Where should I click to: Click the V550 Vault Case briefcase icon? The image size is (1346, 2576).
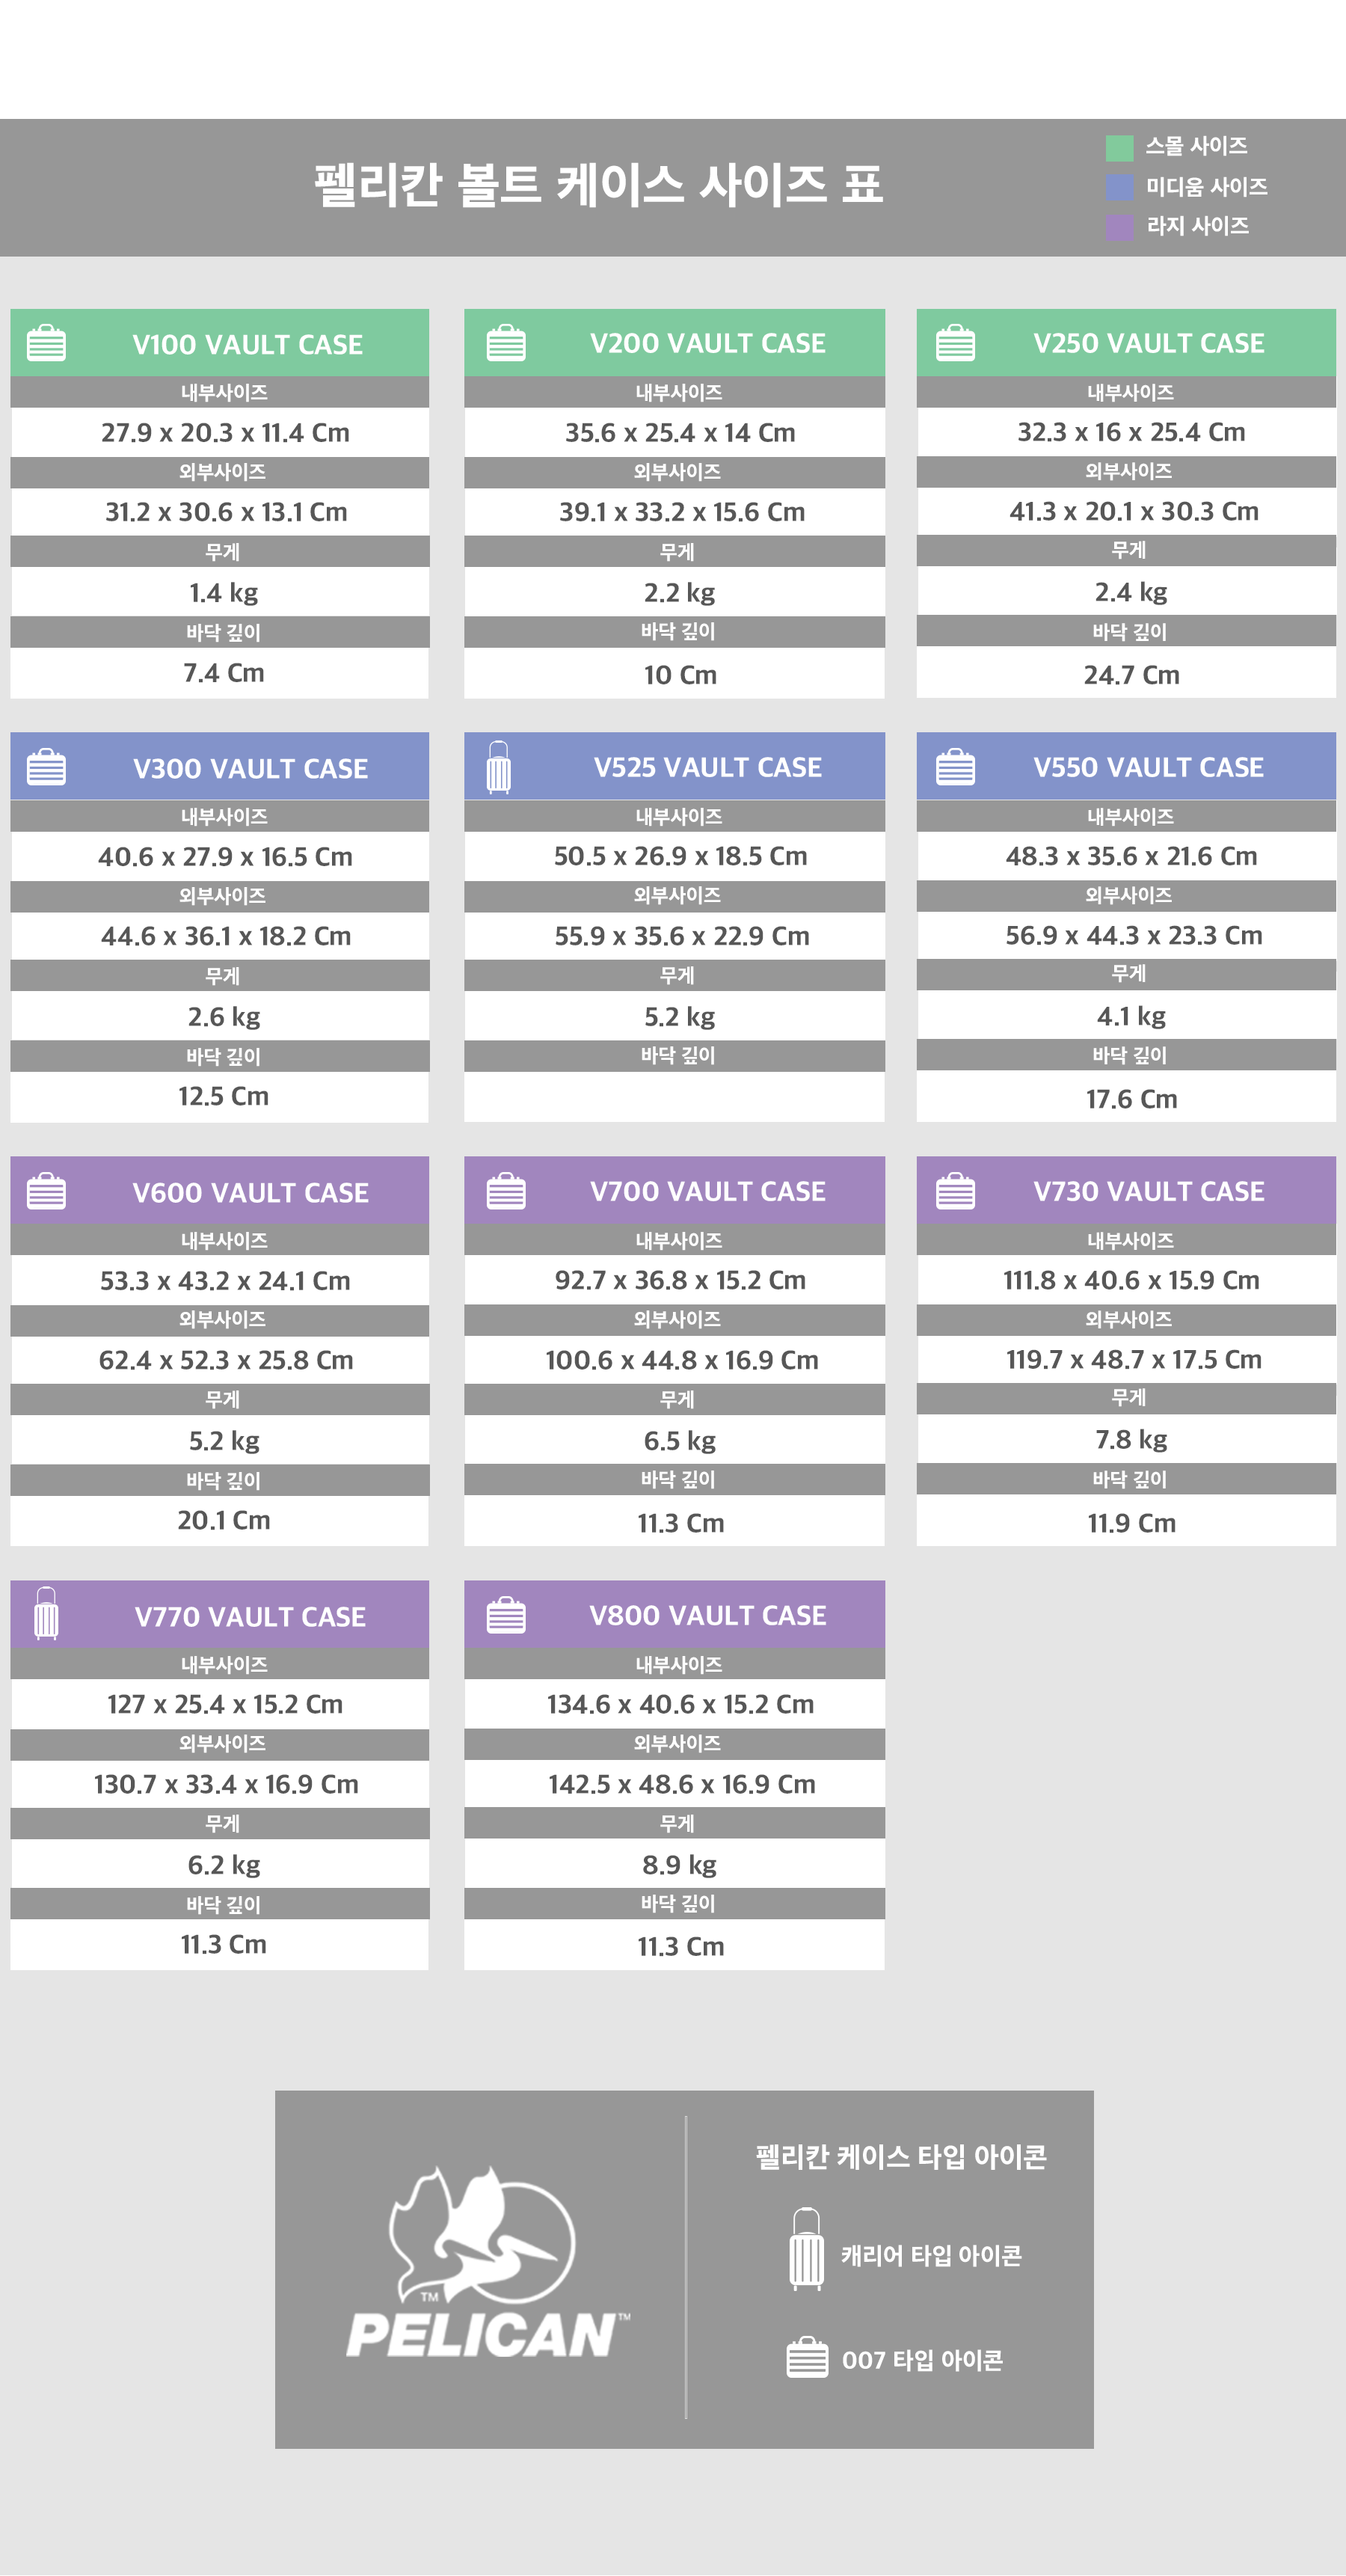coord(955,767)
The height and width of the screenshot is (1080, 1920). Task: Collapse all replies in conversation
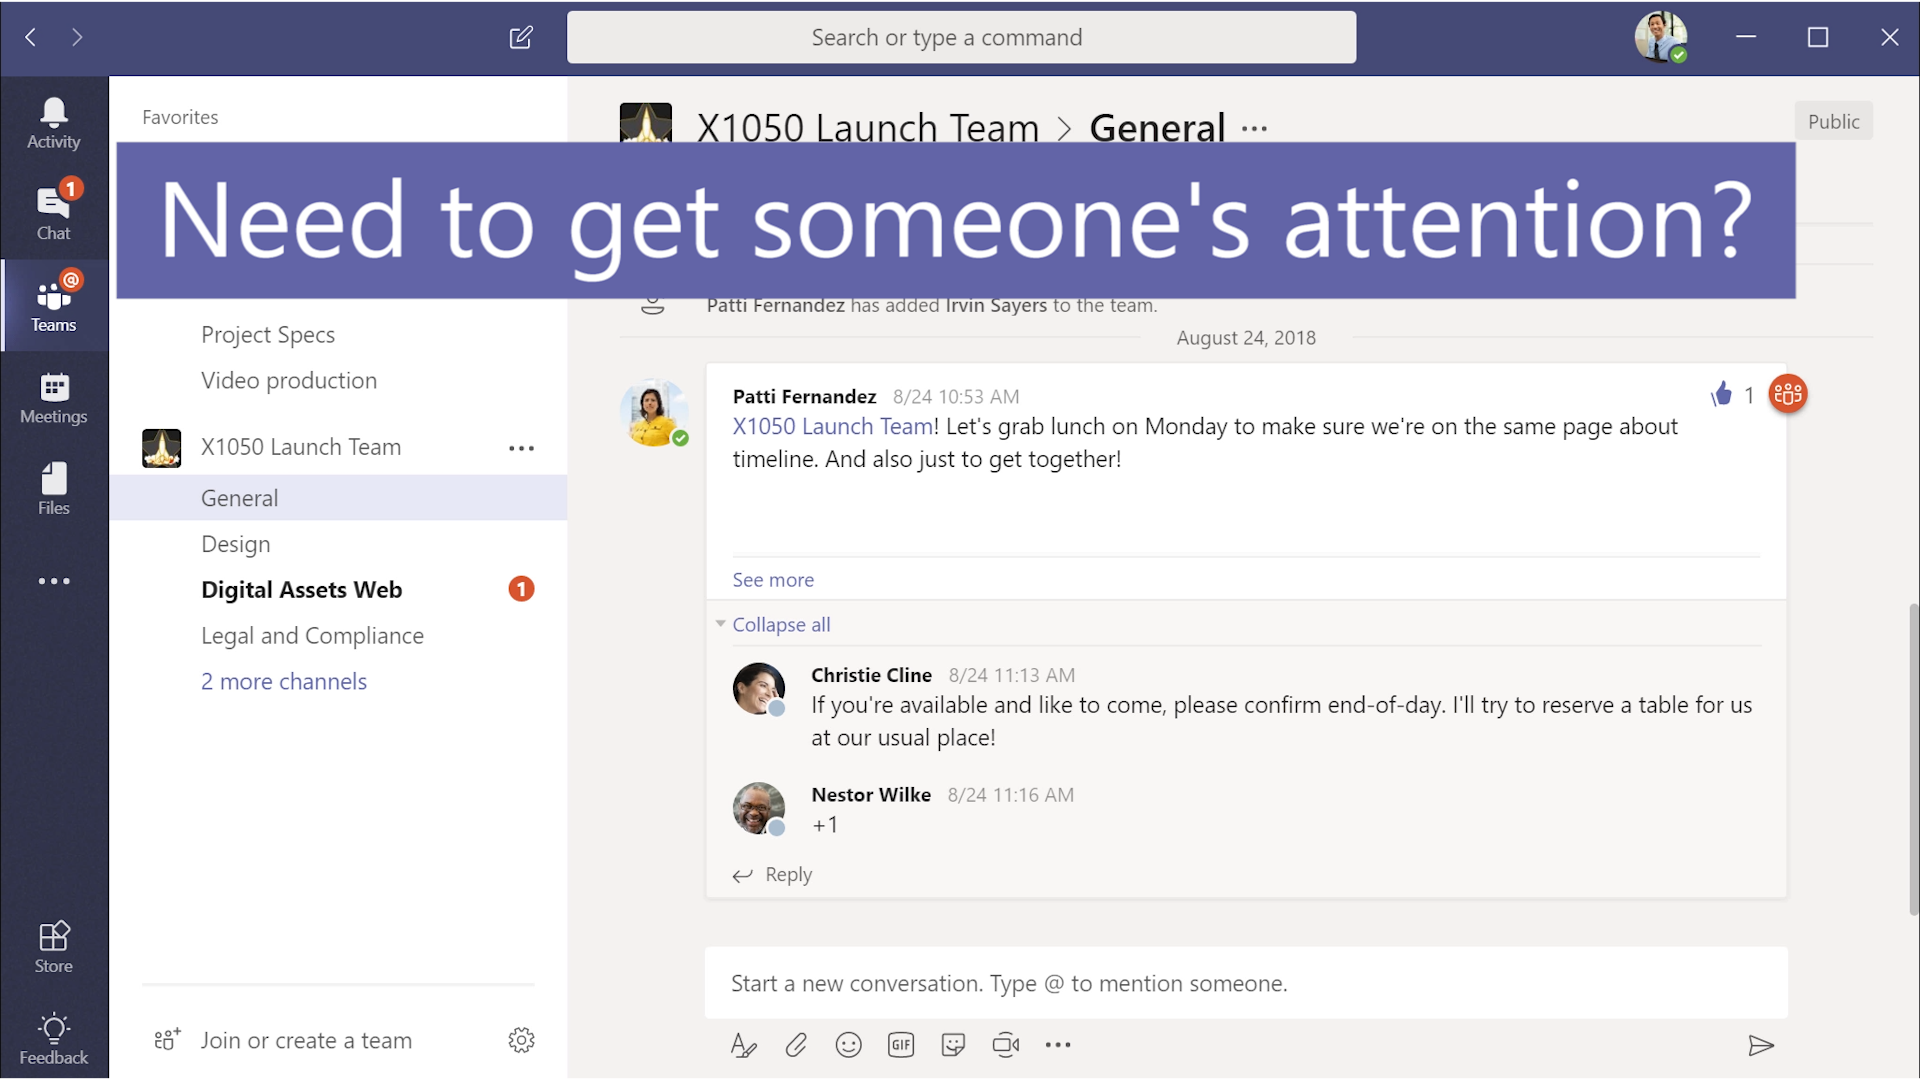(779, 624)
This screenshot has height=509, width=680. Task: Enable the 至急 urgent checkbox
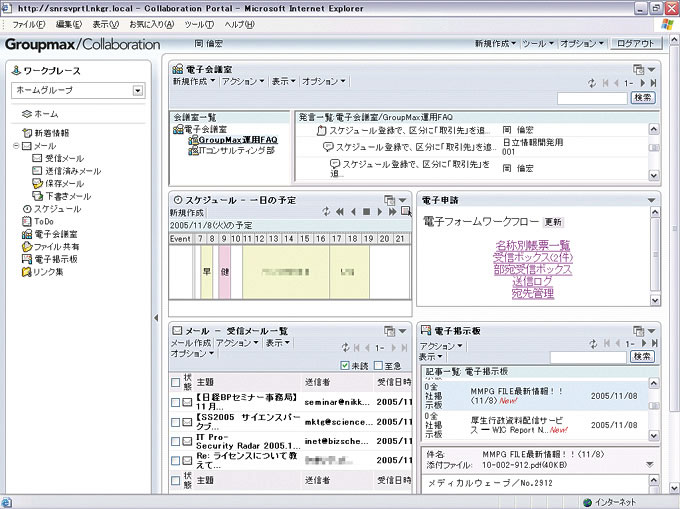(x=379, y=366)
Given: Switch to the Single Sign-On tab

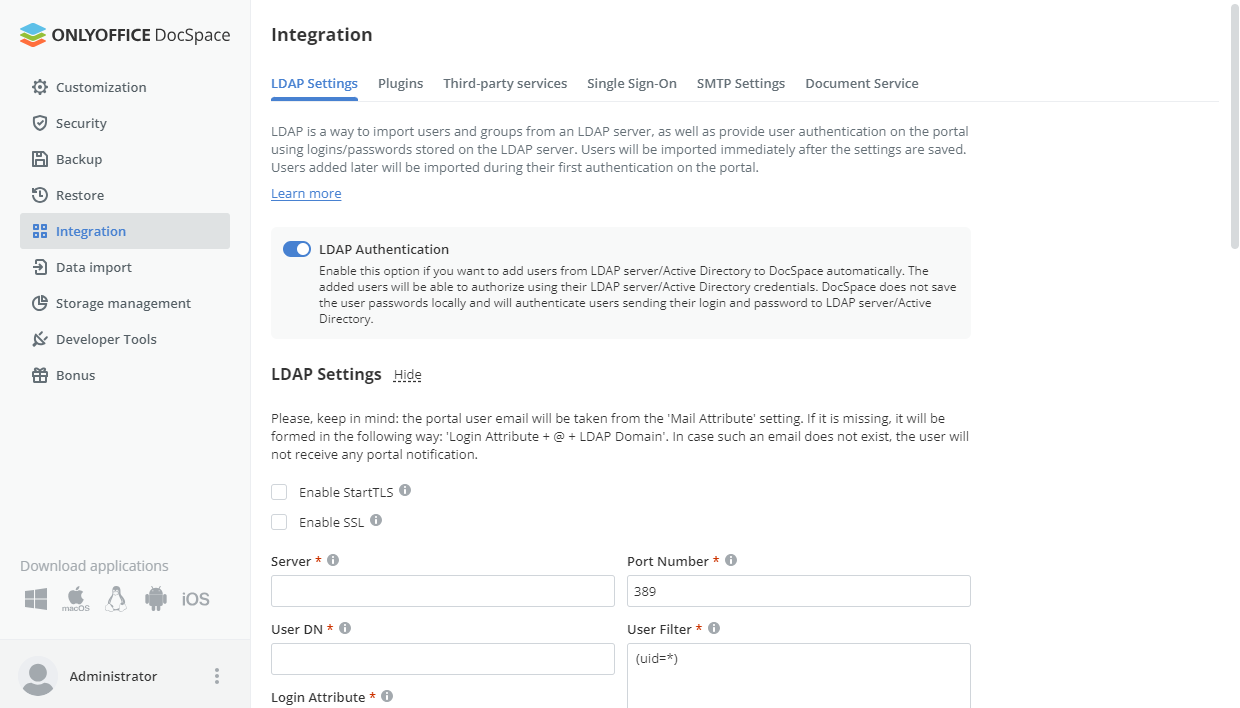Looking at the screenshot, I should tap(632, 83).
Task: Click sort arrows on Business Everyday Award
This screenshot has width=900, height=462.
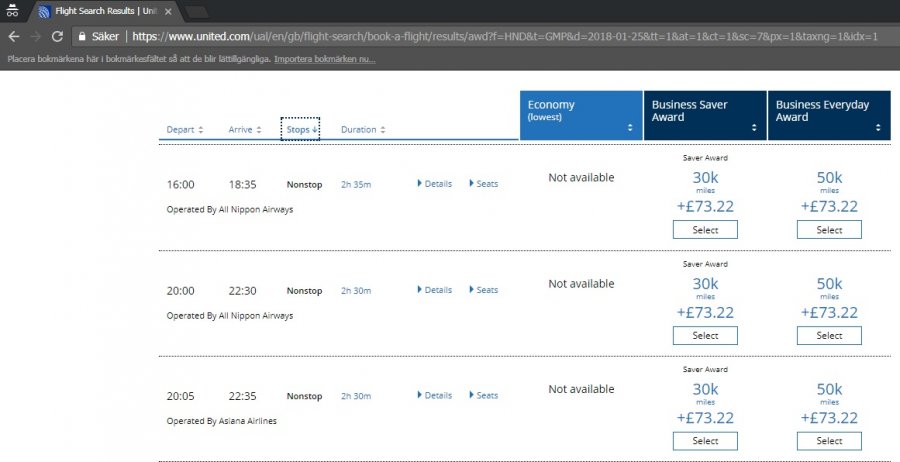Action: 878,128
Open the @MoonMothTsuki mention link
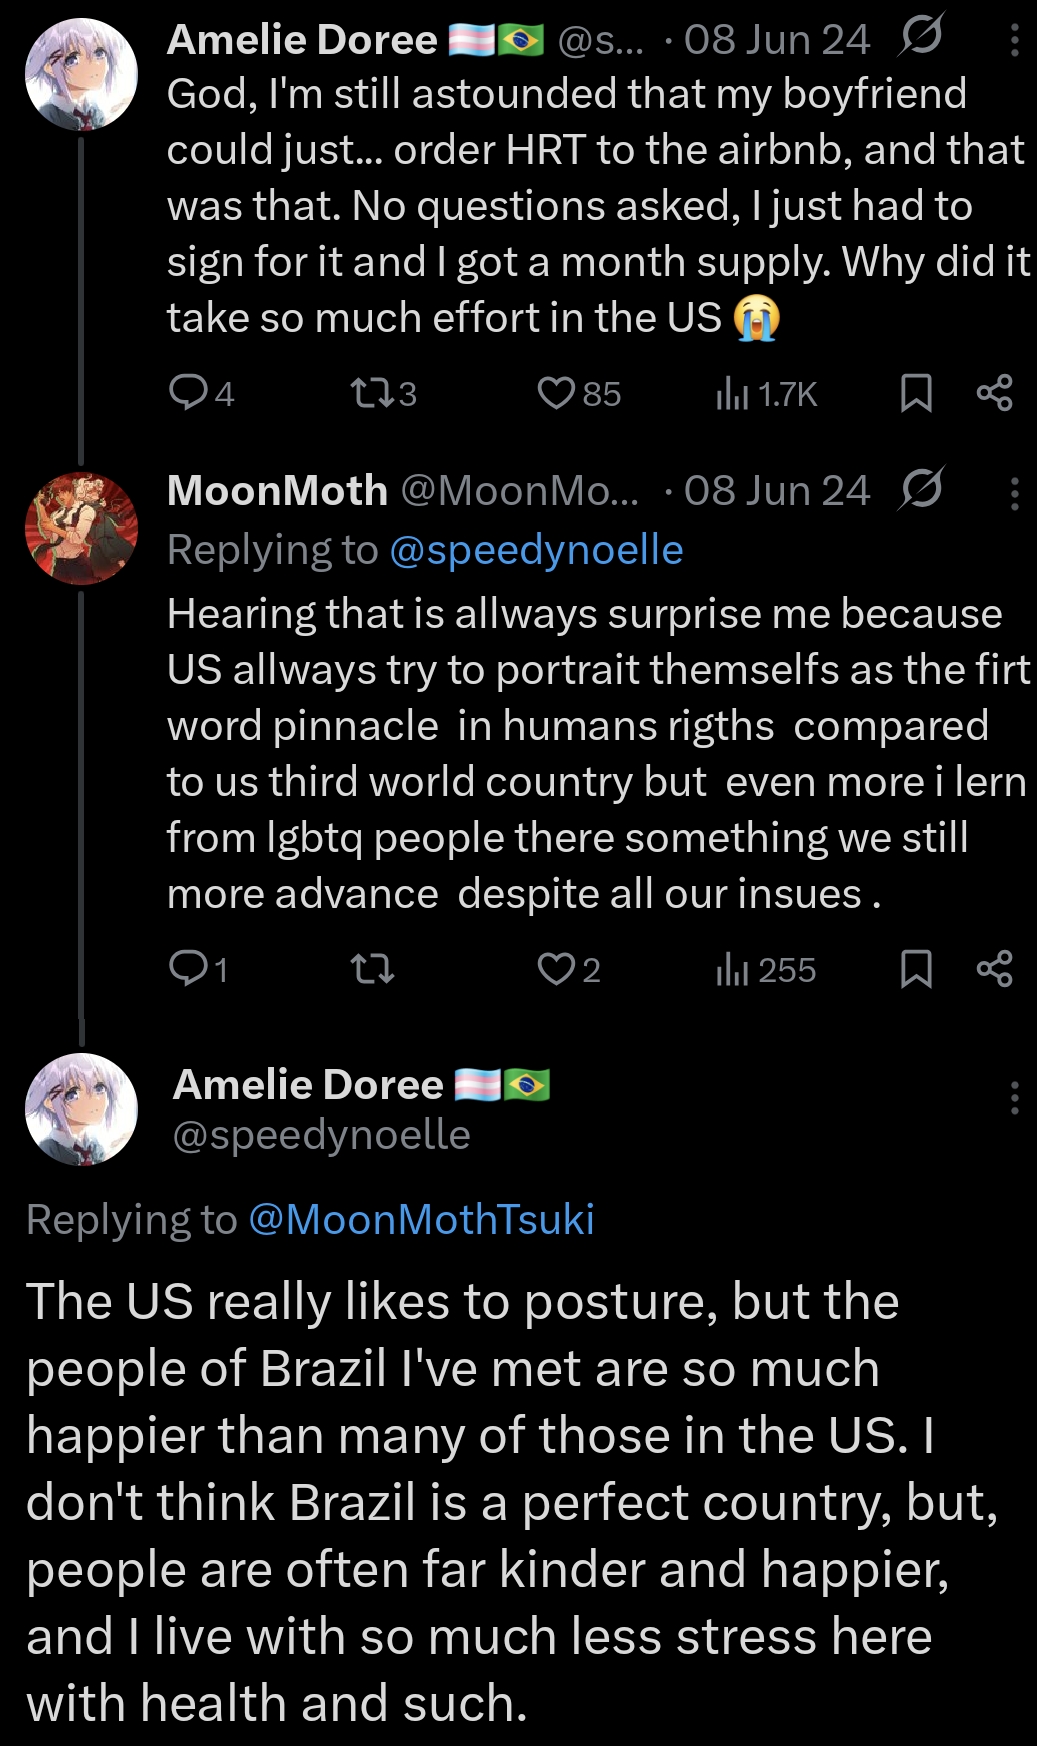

_Aim of the exercise:_ Set down exactly the lines from the start of the records through the line containing "Task: Click sort", both included, and omit the pictures.

_Exercise output:_
Where should I click to: Click the V550 Vault Case briefcase icon? The image size is (1346, 2576).
coord(955,767)
The height and width of the screenshot is (1080, 1920). Task: Collapse all replies in conversation
(779, 624)
This screenshot has height=509, width=680. Task: Enable the 至急 urgent checkbox
(x=379, y=366)
Given: Switch to the Single Sign-On tab

Looking at the screenshot, I should tap(632, 83).
Task: Click sort arrows on Business Everyday Award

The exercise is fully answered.